• The problem
Return every line of the data below word for word, with nothing changed.

• Excerpted data
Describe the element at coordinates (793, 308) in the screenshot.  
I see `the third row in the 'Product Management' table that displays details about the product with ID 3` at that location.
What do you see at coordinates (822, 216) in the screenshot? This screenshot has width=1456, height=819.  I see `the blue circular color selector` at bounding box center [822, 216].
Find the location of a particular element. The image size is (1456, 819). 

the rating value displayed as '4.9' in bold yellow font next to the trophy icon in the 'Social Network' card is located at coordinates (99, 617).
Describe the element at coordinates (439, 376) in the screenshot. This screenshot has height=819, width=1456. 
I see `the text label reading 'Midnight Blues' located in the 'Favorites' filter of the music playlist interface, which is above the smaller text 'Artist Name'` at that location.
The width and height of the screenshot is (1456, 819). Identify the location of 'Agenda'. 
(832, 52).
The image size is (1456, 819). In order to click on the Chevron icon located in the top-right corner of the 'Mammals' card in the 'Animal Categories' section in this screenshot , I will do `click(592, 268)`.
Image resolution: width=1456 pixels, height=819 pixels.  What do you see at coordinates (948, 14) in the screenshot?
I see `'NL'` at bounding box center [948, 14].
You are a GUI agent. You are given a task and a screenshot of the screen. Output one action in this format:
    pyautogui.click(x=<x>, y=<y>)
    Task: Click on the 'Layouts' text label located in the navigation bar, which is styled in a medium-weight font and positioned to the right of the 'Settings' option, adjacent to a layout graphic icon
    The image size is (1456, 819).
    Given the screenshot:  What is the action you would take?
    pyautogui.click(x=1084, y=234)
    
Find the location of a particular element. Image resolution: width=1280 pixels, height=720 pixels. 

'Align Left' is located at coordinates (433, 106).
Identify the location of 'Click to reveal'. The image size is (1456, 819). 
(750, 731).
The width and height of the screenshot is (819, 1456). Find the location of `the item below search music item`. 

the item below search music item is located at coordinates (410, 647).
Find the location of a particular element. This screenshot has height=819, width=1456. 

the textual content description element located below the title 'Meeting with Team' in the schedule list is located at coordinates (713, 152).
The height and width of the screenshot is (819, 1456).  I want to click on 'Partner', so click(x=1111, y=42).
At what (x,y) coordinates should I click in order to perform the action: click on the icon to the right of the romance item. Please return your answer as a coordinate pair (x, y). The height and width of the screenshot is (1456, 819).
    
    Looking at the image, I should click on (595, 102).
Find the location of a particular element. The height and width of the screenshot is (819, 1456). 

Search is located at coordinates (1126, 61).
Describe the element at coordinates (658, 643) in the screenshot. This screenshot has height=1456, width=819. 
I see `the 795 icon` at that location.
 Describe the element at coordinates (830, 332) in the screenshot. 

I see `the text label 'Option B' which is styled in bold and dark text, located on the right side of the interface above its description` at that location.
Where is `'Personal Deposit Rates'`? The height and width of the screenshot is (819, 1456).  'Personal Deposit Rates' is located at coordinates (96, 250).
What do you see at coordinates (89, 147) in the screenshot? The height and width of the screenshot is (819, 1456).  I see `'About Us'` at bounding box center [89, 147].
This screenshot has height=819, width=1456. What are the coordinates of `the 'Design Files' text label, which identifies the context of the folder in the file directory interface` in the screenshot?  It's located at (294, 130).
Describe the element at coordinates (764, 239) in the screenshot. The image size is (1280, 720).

• Response
Describe the element at coordinates (793, 308) in the screenshot.  
I see `the third row in the 'Product Management' table that displays details about the product with ID 3` at that location.
What do you see at coordinates (822, 216) in the screenshot? This screenshot has width=1456, height=819.  I see `the blue circular color selector` at bounding box center [822, 216].
Find the location of a particular element. The image size is (1456, 819). 

the rating value displayed as '4.9' in bold yellow font next to the trophy icon in the 'Social Network' card is located at coordinates (99, 617).
Describe the element at coordinates (439, 376) in the screenshot. This screenshot has height=819, width=1456. 
I see `the text label reading 'Midnight Blues' located in the 'Favorites' filter of the music playlist interface, which is above the smaller text 'Artist Name'` at that location.
The width and height of the screenshot is (1456, 819). Identify the location of 'Agenda'. 
(832, 52).
The image size is (1456, 819). In order to click on the Chevron icon located in the top-right corner of the 'Mammals' card in the 'Animal Categories' section in this screenshot , I will do `click(592, 268)`.
Image resolution: width=1456 pixels, height=819 pixels.  What do you see at coordinates (948, 14) in the screenshot?
I see `'NL'` at bounding box center [948, 14].
You are a GUI agent. You are given a task and a screenshot of the screen. Output one action in this format:
    pyautogui.click(x=<x>, y=<y>)
    Task: Click on the 'Layouts' text label located in the navigation bar, which is styled in a medium-weight font and positioned to the right of the 'Settings' option, adjacent to a layout graphic icon
    The image size is (1456, 819).
    Given the screenshot:  What is the action you would take?
    pyautogui.click(x=1084, y=234)
    
Find the location of a particular element. Image resolution: width=1280 pixels, height=720 pixels. 

'Align Left' is located at coordinates (433, 106).
Identify the location of 'Click to reveal'. The image size is (1456, 819). 
(750, 731).
The width and height of the screenshot is (819, 1456). Find the location of `the item below search music item`. 

the item below search music item is located at coordinates (410, 647).
Find the location of a particular element. This screenshot has height=819, width=1456. 

the textual content description element located below the title 'Meeting with Team' in the schedule list is located at coordinates (713, 152).
The height and width of the screenshot is (819, 1456).  I want to click on 'Partner', so click(x=1111, y=42).
At what (x,y) coordinates should I click in order to perform the action: click on the icon to the right of the romance item. Please return your answer as a coordinate pair (x, y). The height and width of the screenshot is (1456, 819).
    
    Looking at the image, I should click on (595, 102).
Find the location of a particular element. The height and width of the screenshot is (819, 1456). 

Search is located at coordinates (1126, 61).
Describe the element at coordinates (658, 643) in the screenshot. This screenshot has height=1456, width=819. 
I see `the 795 icon` at that location.
 Describe the element at coordinates (830, 332) in the screenshot. 

I see `the text label 'Option B' which is styled in bold and dark text, located on the right side of the interface above its description` at that location.
Where is `'Personal Deposit Rates'`? The height and width of the screenshot is (819, 1456).  'Personal Deposit Rates' is located at coordinates (96, 250).
What do you see at coordinates (89, 147) in the screenshot? The height and width of the screenshot is (819, 1456).  I see `'About Us'` at bounding box center [89, 147].
This screenshot has height=819, width=1456. What are the coordinates of `the 'Design Files' text label, which identifies the context of the folder in the file directory interface` in the screenshot?  It's located at (294, 130).
Describe the element at coordinates (764, 239) in the screenshot. The image size is (1280, 720).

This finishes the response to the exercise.